§ EXERCISE AIM
Print the lines in the listing below that fall between the line with "[Zur Facebook Seite] (107, 70)" and the line with "Besucher-Information (102, 2058)", those two lines included, exactly as they stand and with nothing else.

§ DATASET CONTENT
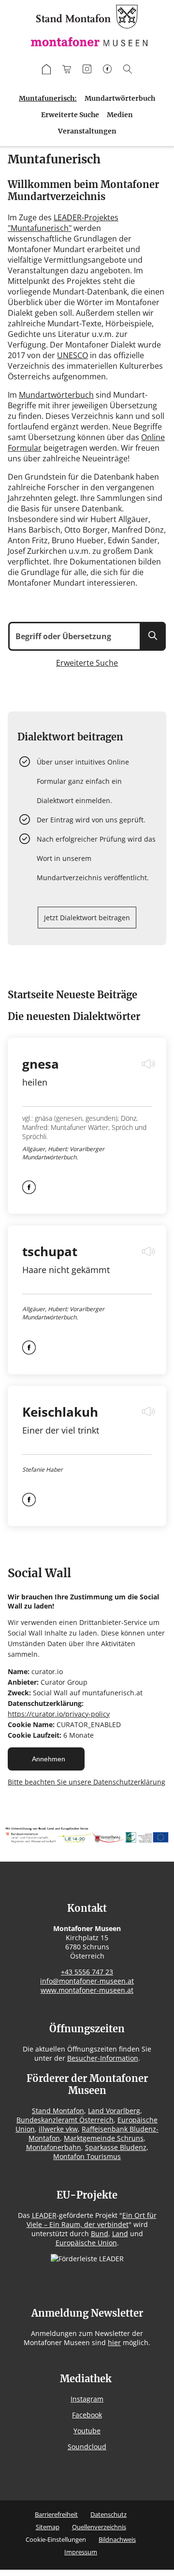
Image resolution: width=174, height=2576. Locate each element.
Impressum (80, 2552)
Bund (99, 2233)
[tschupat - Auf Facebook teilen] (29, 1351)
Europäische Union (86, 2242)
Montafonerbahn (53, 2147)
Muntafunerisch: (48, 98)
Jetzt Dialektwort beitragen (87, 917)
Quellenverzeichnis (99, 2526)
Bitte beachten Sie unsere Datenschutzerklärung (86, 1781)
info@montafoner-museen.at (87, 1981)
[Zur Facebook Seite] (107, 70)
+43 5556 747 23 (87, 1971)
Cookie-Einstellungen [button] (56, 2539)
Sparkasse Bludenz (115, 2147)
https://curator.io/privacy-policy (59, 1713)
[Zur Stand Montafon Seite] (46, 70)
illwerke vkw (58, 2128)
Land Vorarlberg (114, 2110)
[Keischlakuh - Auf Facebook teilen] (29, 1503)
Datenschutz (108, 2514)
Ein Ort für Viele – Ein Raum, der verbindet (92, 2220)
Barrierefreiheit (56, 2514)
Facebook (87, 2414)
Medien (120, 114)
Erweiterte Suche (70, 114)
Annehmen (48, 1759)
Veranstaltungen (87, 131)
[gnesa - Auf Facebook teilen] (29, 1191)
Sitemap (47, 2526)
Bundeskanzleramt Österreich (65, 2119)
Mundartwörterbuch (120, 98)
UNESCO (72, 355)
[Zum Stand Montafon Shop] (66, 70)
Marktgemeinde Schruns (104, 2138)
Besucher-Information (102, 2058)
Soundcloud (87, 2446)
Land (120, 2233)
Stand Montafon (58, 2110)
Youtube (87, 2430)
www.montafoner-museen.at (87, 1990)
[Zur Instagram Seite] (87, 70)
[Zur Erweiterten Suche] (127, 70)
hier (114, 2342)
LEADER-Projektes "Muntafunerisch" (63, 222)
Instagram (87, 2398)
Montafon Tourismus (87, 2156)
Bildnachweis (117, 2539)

...

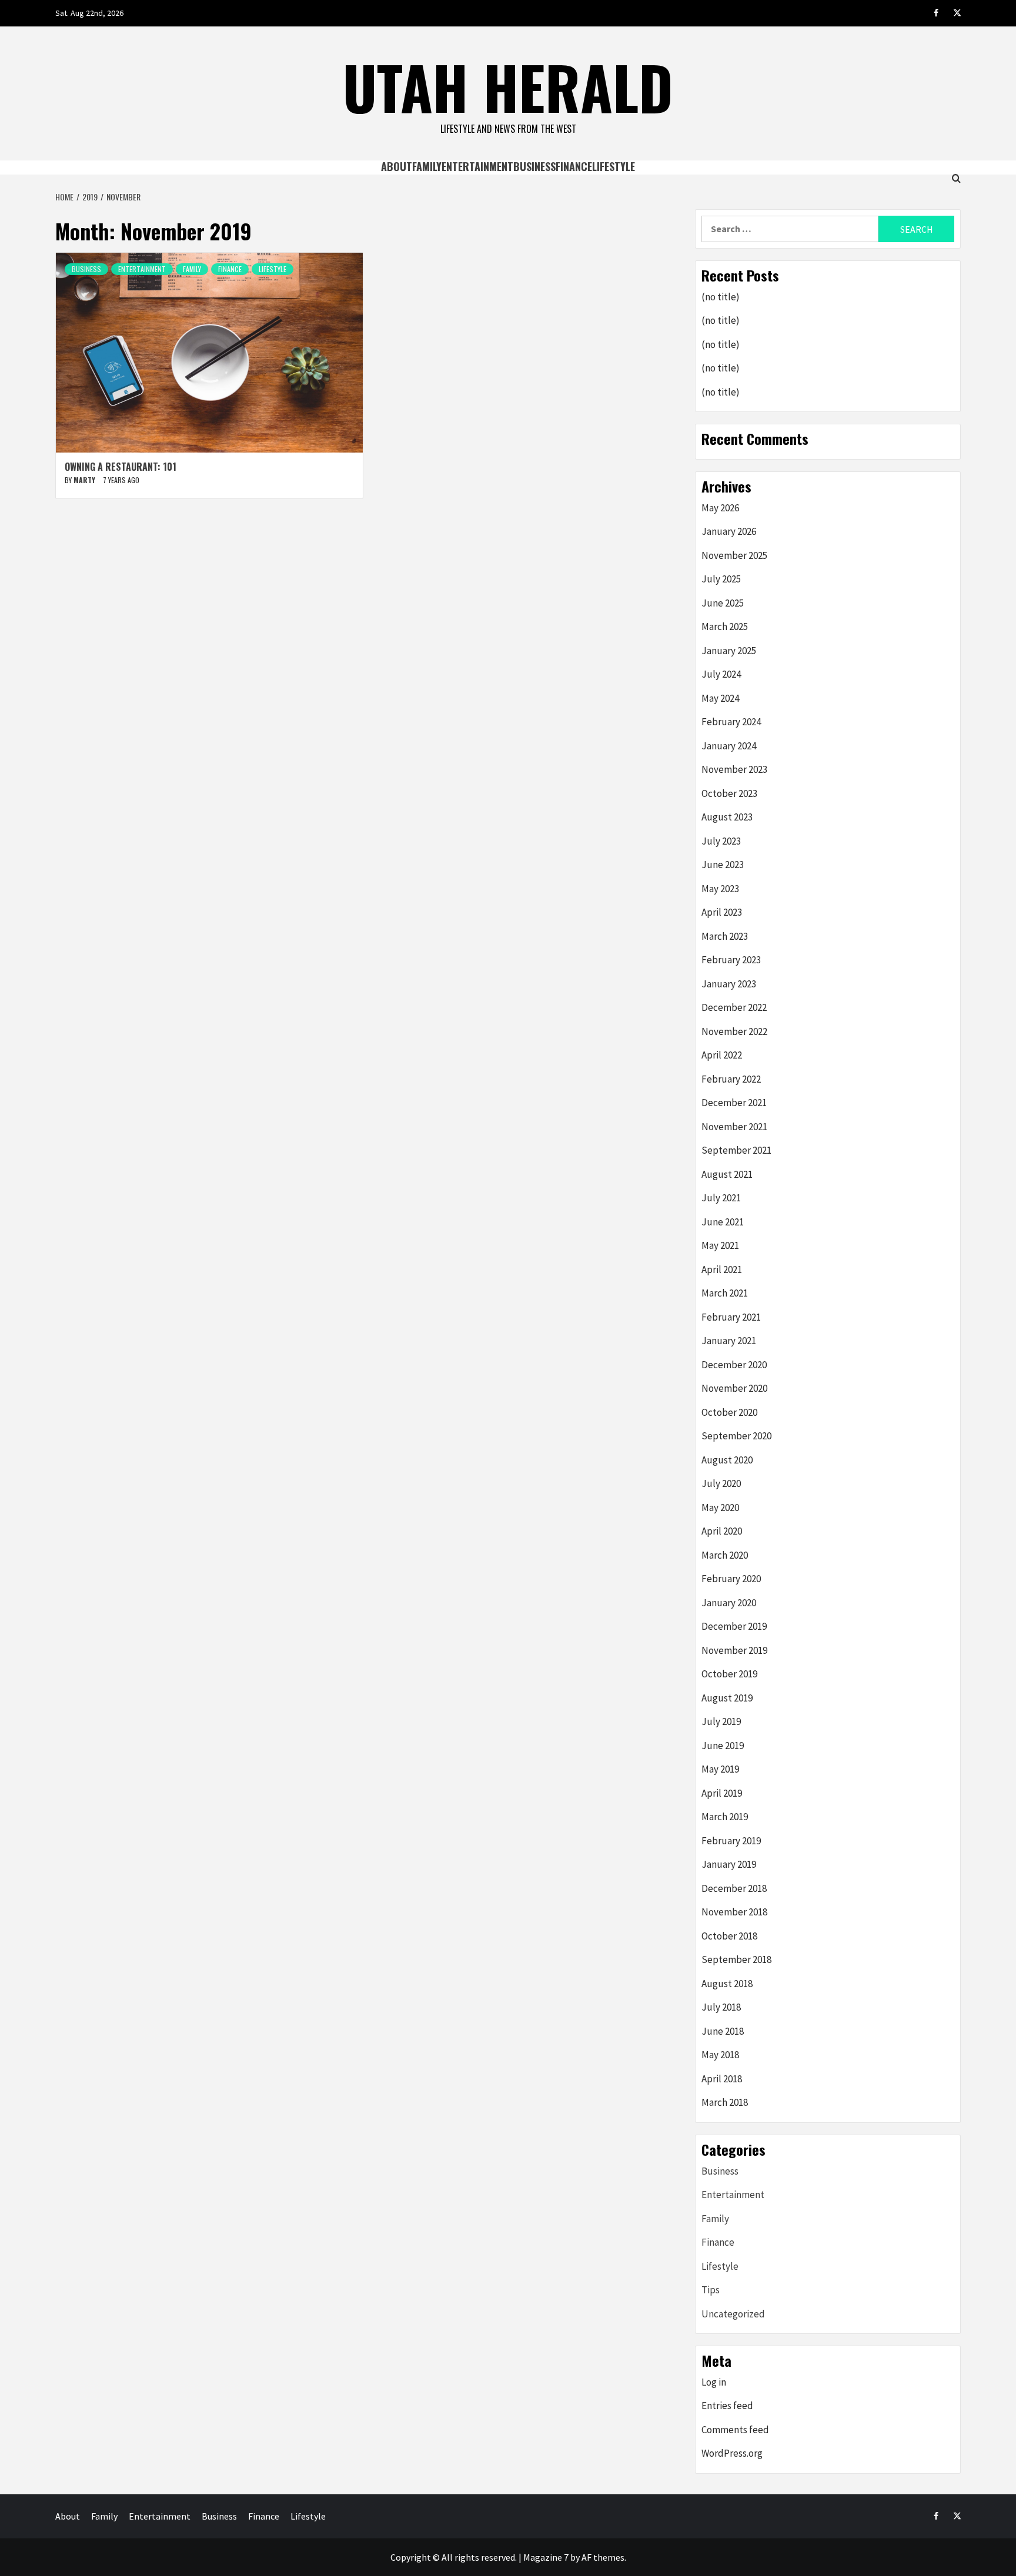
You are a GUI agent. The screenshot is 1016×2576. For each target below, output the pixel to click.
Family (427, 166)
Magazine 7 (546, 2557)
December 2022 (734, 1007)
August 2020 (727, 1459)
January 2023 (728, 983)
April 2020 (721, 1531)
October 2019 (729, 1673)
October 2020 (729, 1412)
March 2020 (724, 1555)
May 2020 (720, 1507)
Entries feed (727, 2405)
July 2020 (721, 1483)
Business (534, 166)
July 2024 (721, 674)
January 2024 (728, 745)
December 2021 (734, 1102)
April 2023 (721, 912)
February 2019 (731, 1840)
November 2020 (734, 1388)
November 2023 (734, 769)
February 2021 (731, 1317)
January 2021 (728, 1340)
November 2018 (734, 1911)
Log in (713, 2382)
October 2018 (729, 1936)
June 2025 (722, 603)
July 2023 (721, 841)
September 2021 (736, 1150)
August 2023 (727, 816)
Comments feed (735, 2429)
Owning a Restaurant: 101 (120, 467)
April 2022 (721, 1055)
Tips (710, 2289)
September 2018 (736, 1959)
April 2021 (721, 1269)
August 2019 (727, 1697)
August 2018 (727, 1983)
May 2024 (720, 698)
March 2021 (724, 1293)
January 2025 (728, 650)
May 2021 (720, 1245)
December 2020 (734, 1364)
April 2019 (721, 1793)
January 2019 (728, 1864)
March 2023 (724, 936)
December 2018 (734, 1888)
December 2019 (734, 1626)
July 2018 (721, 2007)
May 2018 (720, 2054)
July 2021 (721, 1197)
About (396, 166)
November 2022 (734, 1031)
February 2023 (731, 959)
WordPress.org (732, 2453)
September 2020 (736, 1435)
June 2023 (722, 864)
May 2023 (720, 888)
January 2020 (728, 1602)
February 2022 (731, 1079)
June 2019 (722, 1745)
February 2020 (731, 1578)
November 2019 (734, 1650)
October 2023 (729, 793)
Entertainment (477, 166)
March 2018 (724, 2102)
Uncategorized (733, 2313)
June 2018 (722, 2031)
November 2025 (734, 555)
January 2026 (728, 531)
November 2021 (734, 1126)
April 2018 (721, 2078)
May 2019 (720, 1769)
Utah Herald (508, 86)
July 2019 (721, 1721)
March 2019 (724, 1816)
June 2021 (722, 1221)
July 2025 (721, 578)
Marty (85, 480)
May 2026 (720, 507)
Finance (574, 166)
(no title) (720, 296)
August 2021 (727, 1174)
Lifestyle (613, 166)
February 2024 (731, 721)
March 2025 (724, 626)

==

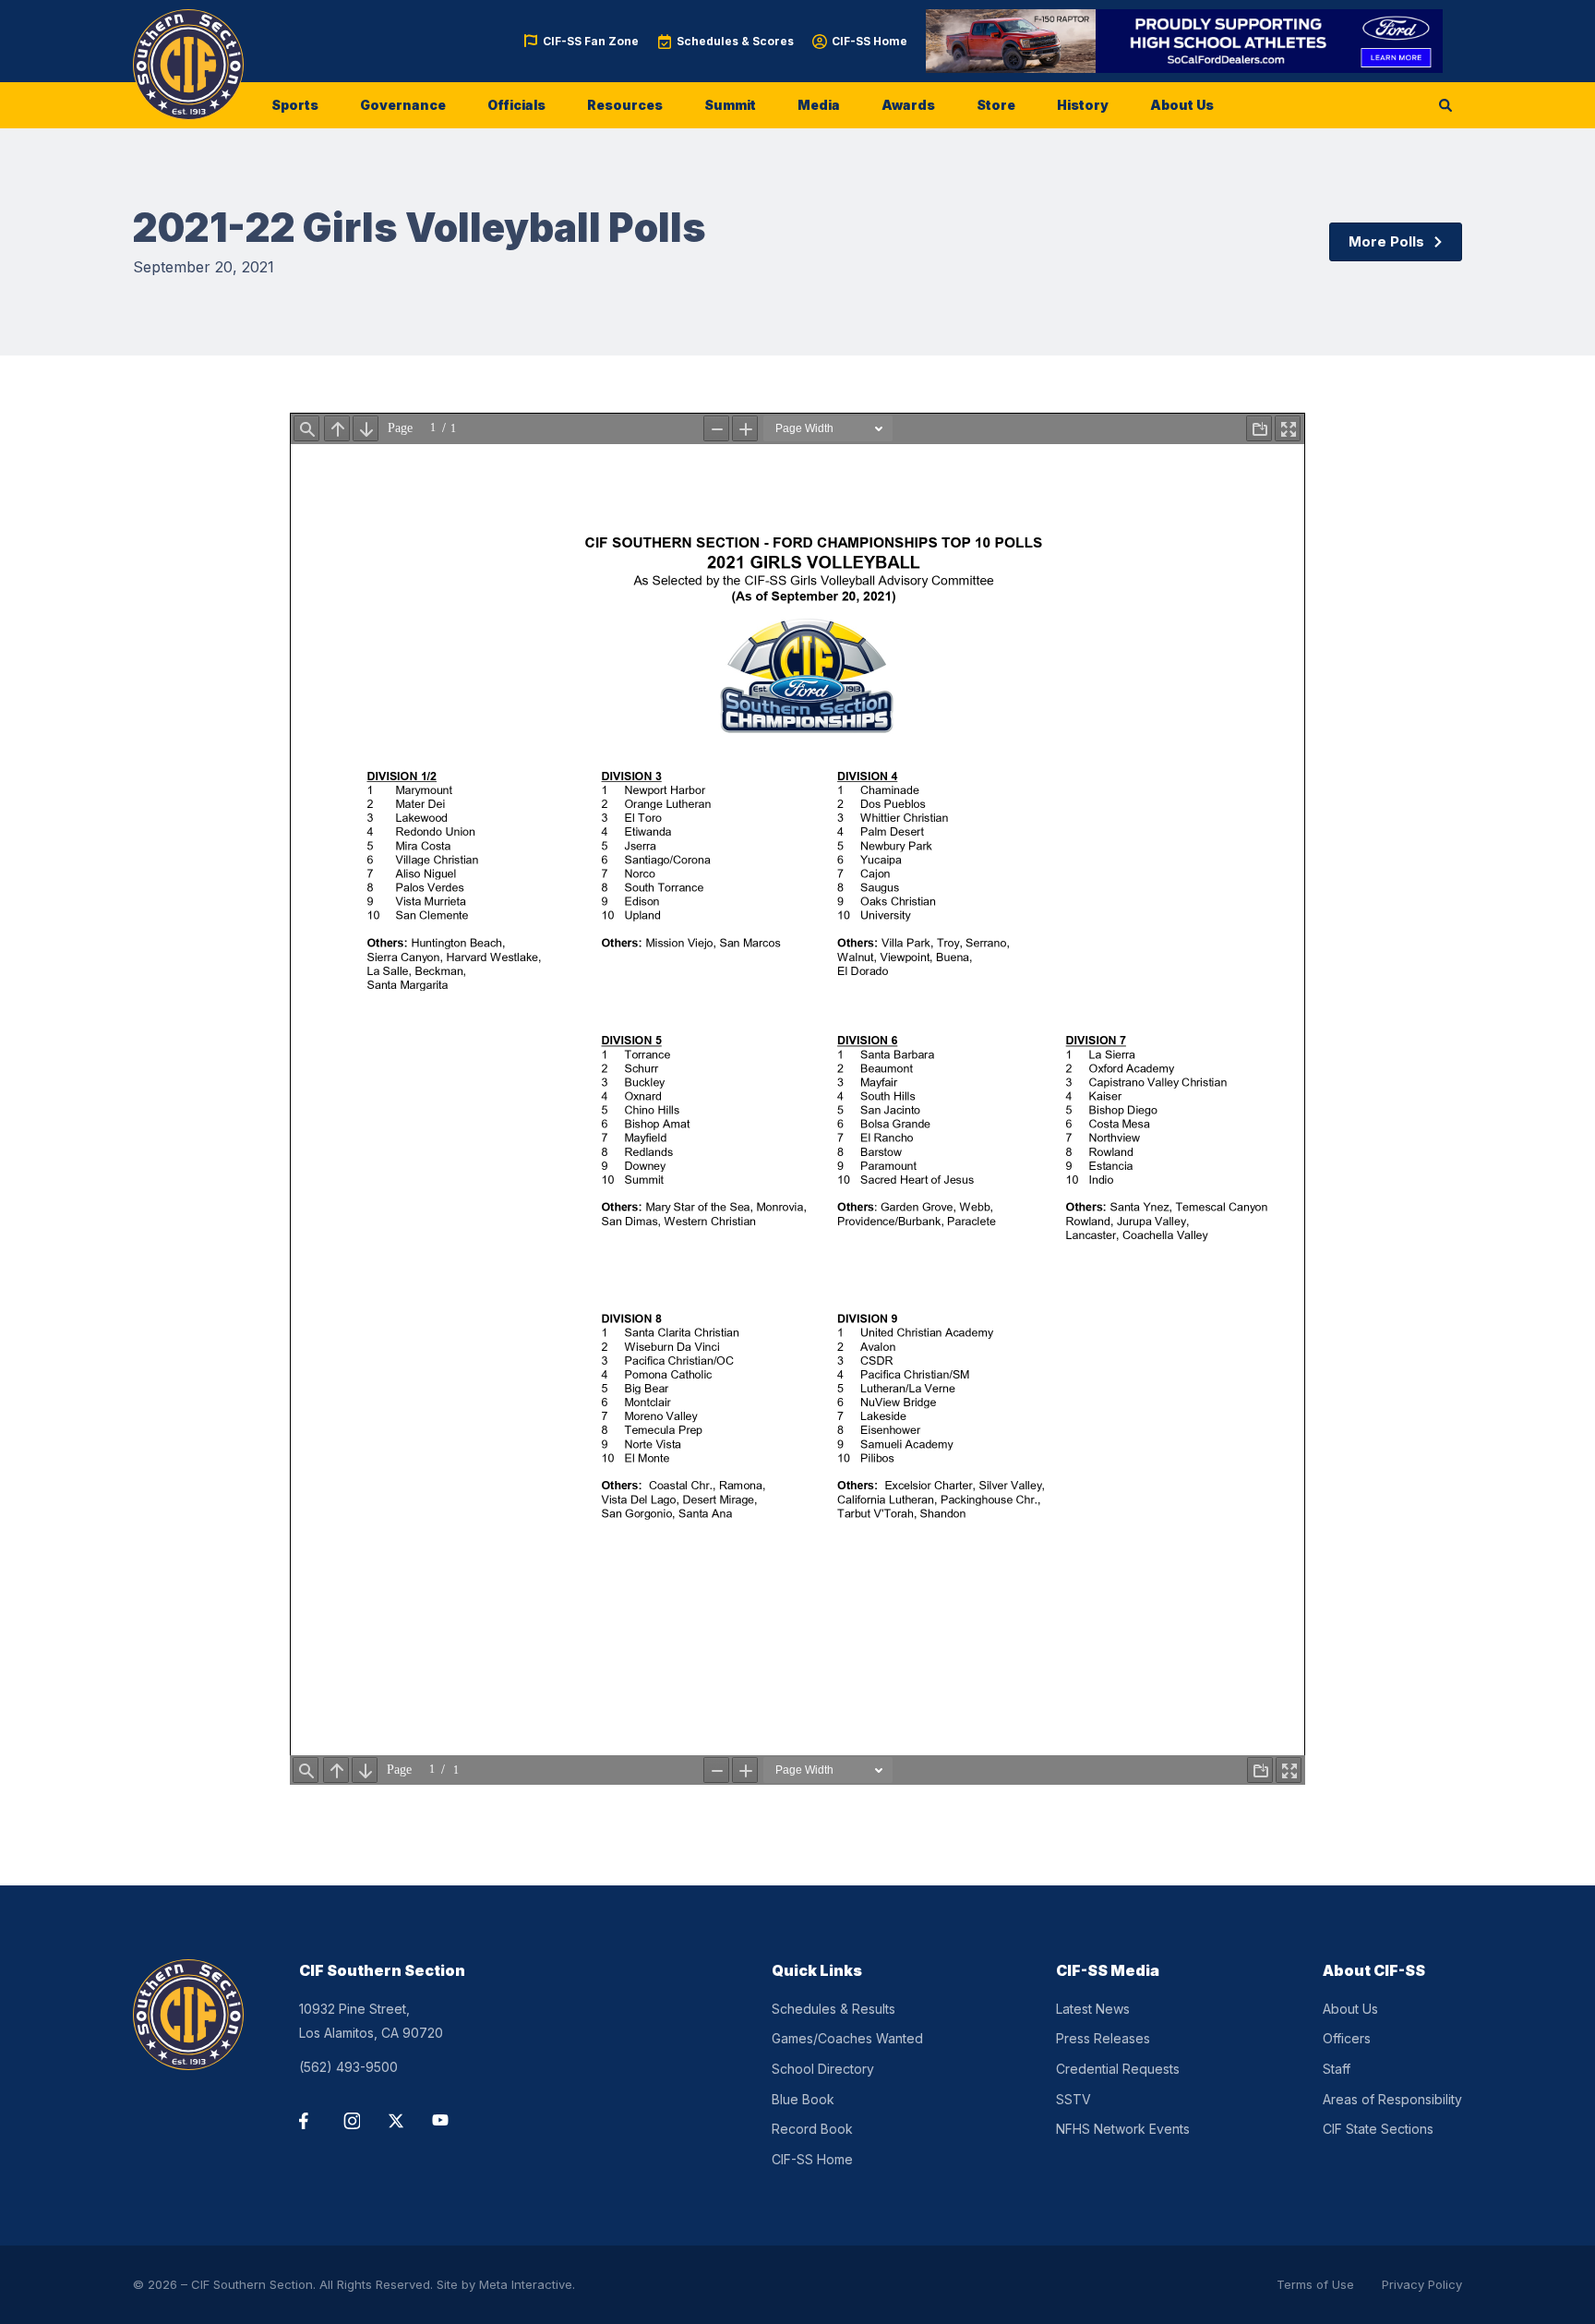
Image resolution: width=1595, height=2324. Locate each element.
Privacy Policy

§ TASK RESULT
[Zur Facebook Seite] (107, 70)
+43 5556 747 23 (87, 1971)
Cookie-Einstellungen [button] (56, 2539)
Sparkasse Bludenz (115, 2147)
https://curator.io/privacy-policy (59, 1713)
[Zur Stand Montafon Seite] (46, 70)
illwerke vkw (58, 2128)
Land Vorarlberg (114, 2110)
[Keischlakuh - Auf Facebook teilen] (29, 1503)
Datenschutz (108, 2514)
Ein Ort für Viele – Ein Raum, der verbindet (92, 2220)
Barrierefreiheit (56, 2514)
Facebook (87, 2414)
Medien (120, 114)
Erweiterte Suche (70, 114)
Annehmen (48, 1759)
Veranstaltungen (87, 131)
[gnesa - Auf Facebook teilen] (29, 1191)
Sitemap (47, 2526)
Bundeskanzleramt Österreich (65, 2119)
Mundartwörterbuch (120, 98)
UNESCO (72, 355)
[Zum Stand Montafon Shop] (66, 70)
Marktgemeinde Schruns (104, 2138)
Besucher-Information (102, 2058)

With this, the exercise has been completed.